Aim of the exercise:
Give back each record precisely, pictures excluded.

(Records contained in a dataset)
★ ★ ★
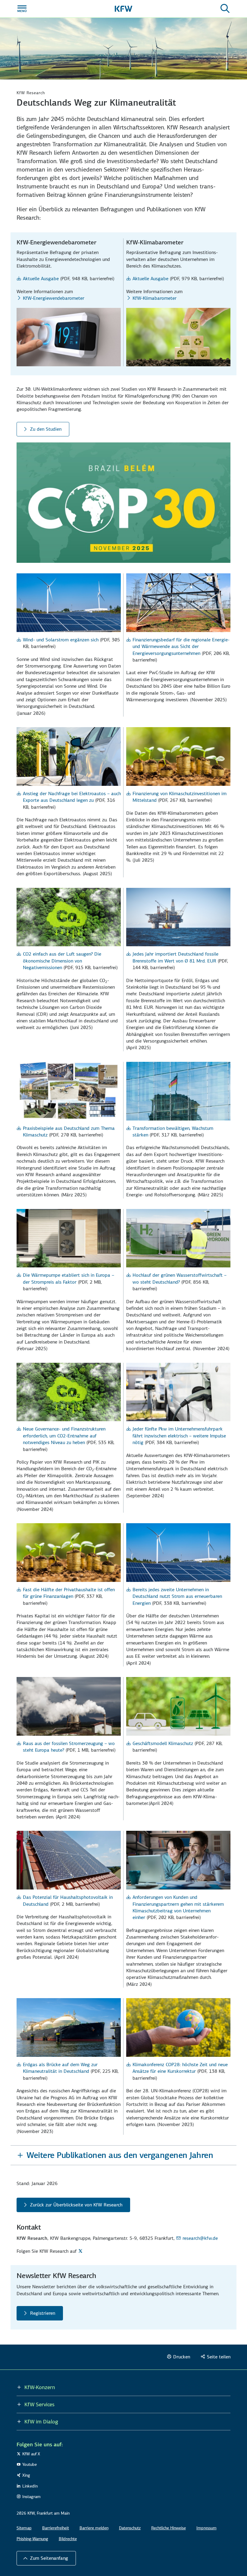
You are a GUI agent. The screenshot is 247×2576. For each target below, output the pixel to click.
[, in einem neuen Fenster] (81, 2251)
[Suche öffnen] (225, 8)
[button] (124, 2155)
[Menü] (22, 8)
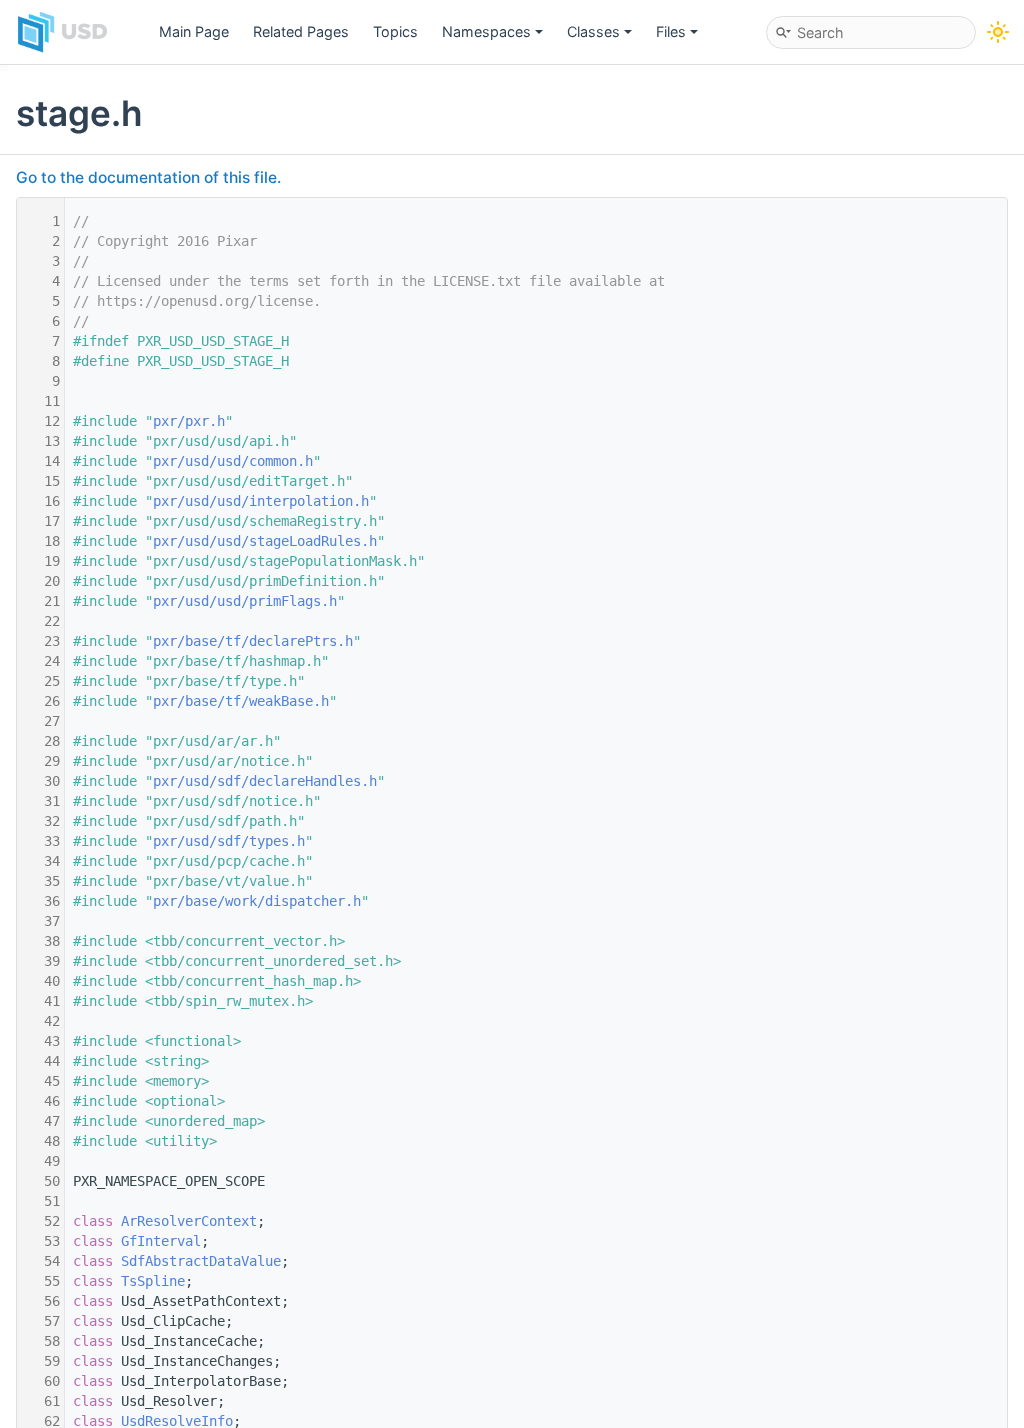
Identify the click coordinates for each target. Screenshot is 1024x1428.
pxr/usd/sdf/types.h (229, 841)
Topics (395, 31)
★ ★ ★
Task solution:
You are a GUI agent. The screenshot is 247×2576. For each target below, output the pixel to click.
[, in einem neuen Fenster] (81, 2251)
[Suche öffnen] (225, 8)
[button] (124, 2155)
[Menü] (22, 8)
Identify the click coordinates for each target. Screenshot is 1024x1428.
pxr/usd/sdf/types.h (229, 841)
Topics (395, 31)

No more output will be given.